Now the hospital or medical billing center must know what Medicare will pay up front. They should know what to do in order to make a profit and still continue to service the needs of the community.
I do know this, before I became eligible for Medicare, my deductible was what the Insurance didn't pay.
My conclusion is, as an accountant, that the hospital, or doctor or wellness clinic all charge a larger fee than they have to in order to make up, in some cases, the minuscule amount of money Medicare pays for a procedure or treatment. For instance, I had a pain blocking procedure that was listed on my bill as over $3,500. Medicare was willing to pay about $275.
The only thing I can say is the whole costing throughout the entire medical system is out of whack due to such wide variations in payments expected and charges levied. You have what Medicare pays, the insurance companies pay, the amount patients are expected to pay and then the amounts the hospitals write off for treating emergency room visits by indigent or insuranceless patients.
I know I am rambling here but this stuff has been running around my brain for about six years or so now ever since I started to descend into the world of being covered by insurance and Medicare.
One more thing; because of this out of whack payment/reimbursement system, I wouldn't trust any financial information tossed out by the Health Care industry saying they are losing money. Unless they throw open their books, there is no way to determine how much of those losses, say from low Medicare payments, are in their to mask the profits in other areas of the hospital.
Here in Cleveland, the "world famous" Cleveland Clinic has started to have only one billing area for all procedures and medical personal. I get one bill from Cleveland Clinic Affiliated hospitals. That bill includes the doctors, the therapists, the tests and the room fees. All of it is charged and billed by one center. The doctors work for the Clinic, the specialists work for the clinic, the medical technicians work for the clinic. This to me is how the whole system should be operated.
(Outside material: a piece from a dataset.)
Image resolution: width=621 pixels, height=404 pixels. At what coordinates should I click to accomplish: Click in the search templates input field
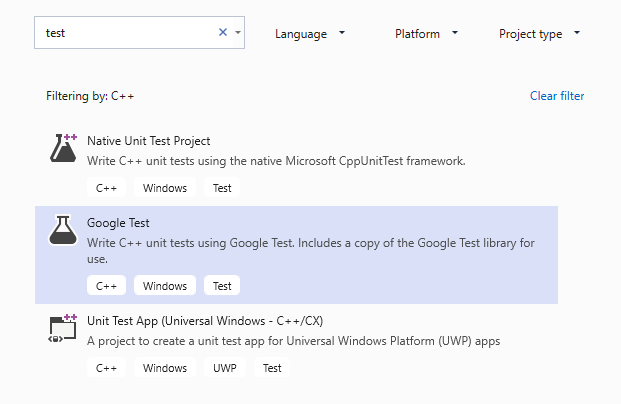pyautogui.click(x=125, y=33)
When I was in the hospital for over 30 days back in 2004, I received bills from several doctors, from radiologists, from technician contractors, food service, room fees, television rental, supplies. The hospital, at the time, was only one of about twenty or so billing centers. The last time I was in back in 2008, I was charged one bill for my entire stay, one from my primary care doctor and one from the home medical staff I needed because I was discharged and did my own IV's. It was the same hospital from 2004,, but they had fully integrated into the cleveland clinic system in 2008.
The system will continue to be out of whack until more medical billing centers are consolidated. This really cuts down the paper work involved and makes it a whole lot easier for Medicare, insurance companies, patients, hospitals and other wellness or care facilities and, of course, doctors and specialists.
BTW, my fever is fast approaching 101 so if I sound slightly or even heavily incoherent, you will understand. I could be facing another stay in the hospital within the nexst few days. Wish me luck. I do know I won't have to care about the billing because I will, if I go in, be at a Cleveland Clinic Hopsital.